Pseudomonas aeruginosa exotoxin A: alterations of biological and biochemical properties resulting from mutation of glutamic acid 553 to aspartic acid.

Glutamic acid 553 of Pseudomonas aeruginosa exotoxin A (ETA) was identified earlier as a putative active-site residue by photoaffinity labeling with NAD. Here ETA-E553D, a cloned form of the toxin in which Glu-553 has been replaced by aspartic acid, was purified from Escherichia coli extracts and characterized. Cytotoxicity of the mutant toxin for mouse L-M cells was less than 1/400,000 that of the wild type. The mutation caused a 3200-fold reduction in NAD:elongation factor 2 ADP-ribosyltransferase activity, as estimated by assays with an active fragment derived from the toxin by digestion with thermolysin. NAD glycohydrolase activity was reduced somewhat less, by a factor of 50, and photoaffinity labeling with NAD by a factor of 2. We detected less than 2-fold change in the values of KM for NAD or elongation factor 2 and no change in KD for NAD, as determined by quenching of protein fluorescence.
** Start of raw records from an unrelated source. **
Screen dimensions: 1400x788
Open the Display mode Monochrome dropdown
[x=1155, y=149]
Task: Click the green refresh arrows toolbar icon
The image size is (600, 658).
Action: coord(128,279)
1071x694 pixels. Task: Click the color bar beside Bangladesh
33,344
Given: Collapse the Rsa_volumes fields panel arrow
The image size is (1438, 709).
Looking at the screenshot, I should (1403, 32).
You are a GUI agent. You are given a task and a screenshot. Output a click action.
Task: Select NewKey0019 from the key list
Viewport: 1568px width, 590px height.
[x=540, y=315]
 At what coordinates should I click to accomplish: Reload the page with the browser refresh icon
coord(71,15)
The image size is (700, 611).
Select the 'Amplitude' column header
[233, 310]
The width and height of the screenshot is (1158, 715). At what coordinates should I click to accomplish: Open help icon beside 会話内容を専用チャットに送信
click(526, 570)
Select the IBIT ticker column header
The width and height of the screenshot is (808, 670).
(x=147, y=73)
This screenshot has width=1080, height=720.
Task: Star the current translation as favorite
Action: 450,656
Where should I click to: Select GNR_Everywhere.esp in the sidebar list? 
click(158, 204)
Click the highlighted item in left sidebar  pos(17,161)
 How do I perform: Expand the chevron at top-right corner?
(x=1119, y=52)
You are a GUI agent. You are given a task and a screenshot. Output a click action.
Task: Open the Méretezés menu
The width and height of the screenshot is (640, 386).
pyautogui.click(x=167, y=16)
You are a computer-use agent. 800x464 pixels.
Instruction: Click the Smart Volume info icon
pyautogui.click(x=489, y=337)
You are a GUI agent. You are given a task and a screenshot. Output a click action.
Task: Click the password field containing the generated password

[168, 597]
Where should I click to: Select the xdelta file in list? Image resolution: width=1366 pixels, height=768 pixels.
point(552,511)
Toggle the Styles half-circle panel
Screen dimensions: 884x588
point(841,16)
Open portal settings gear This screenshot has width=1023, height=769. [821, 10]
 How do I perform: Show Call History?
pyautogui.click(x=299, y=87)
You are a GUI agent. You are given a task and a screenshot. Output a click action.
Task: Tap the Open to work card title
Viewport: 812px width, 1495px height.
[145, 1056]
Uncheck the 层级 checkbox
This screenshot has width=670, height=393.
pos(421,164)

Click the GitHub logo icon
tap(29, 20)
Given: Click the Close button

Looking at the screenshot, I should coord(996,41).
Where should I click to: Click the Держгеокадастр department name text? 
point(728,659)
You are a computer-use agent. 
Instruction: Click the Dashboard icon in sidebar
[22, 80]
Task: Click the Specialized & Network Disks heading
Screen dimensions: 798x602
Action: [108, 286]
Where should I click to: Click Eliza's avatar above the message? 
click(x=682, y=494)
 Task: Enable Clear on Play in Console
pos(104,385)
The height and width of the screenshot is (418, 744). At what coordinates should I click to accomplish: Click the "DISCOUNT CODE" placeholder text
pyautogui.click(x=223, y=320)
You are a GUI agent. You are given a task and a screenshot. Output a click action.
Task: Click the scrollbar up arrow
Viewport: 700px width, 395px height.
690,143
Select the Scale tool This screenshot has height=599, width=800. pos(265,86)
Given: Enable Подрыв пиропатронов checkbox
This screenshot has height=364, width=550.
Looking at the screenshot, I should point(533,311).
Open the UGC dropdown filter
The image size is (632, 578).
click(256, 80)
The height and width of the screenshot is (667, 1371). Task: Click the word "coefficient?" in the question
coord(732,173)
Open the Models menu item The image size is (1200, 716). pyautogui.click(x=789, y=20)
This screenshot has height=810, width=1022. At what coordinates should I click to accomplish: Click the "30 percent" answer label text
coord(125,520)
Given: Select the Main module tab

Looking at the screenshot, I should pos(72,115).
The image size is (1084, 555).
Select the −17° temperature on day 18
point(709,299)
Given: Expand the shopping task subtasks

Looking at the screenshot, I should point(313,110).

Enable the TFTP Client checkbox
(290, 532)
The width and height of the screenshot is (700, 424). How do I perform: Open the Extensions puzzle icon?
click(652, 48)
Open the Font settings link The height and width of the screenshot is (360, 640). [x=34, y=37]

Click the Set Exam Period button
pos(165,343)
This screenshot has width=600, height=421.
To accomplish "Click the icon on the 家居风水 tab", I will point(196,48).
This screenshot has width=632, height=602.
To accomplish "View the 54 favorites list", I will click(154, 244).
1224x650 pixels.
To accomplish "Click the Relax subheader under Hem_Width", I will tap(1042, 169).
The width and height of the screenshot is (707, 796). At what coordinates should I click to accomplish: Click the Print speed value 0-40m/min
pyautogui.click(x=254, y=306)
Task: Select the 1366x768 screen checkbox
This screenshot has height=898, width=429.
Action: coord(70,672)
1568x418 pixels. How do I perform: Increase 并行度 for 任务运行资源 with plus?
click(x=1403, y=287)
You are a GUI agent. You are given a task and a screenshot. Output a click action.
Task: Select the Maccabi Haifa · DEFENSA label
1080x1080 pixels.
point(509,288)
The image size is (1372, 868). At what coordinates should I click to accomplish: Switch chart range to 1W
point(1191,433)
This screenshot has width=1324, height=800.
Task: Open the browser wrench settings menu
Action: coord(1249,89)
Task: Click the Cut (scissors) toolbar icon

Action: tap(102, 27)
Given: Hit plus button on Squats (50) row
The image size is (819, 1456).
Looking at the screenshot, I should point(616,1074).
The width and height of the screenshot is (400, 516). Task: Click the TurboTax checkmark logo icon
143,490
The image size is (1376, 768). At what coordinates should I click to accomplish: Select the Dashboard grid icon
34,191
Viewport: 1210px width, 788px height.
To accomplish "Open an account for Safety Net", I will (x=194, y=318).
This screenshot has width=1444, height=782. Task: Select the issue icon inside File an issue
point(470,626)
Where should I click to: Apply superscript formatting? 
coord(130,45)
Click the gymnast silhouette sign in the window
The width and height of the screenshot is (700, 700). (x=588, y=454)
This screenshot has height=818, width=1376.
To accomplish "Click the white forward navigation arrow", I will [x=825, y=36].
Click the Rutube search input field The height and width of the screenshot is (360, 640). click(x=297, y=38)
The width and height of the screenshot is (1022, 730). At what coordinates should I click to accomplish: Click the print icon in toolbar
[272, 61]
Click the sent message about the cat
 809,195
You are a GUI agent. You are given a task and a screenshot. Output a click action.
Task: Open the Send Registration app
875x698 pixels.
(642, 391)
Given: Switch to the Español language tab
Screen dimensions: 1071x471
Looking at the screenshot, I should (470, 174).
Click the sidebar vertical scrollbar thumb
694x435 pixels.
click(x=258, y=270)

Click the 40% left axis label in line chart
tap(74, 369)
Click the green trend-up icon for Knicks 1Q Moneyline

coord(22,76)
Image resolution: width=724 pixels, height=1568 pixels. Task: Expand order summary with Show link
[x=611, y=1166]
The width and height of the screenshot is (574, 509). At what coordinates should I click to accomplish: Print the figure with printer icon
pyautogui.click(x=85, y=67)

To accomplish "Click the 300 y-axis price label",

The drastic reduction of ADP-ribosyltransferase activity therefore results primarily from an effect of the mutation on kcat, implying that Glu-553 plays an important and possibly direct role in catalyzing this reaction. The effects of the E553D mutation are similar to those of the E148D mutation in diphtheria toxin, supporting the notion that these two Glu residues perform the same function in their respective toxins.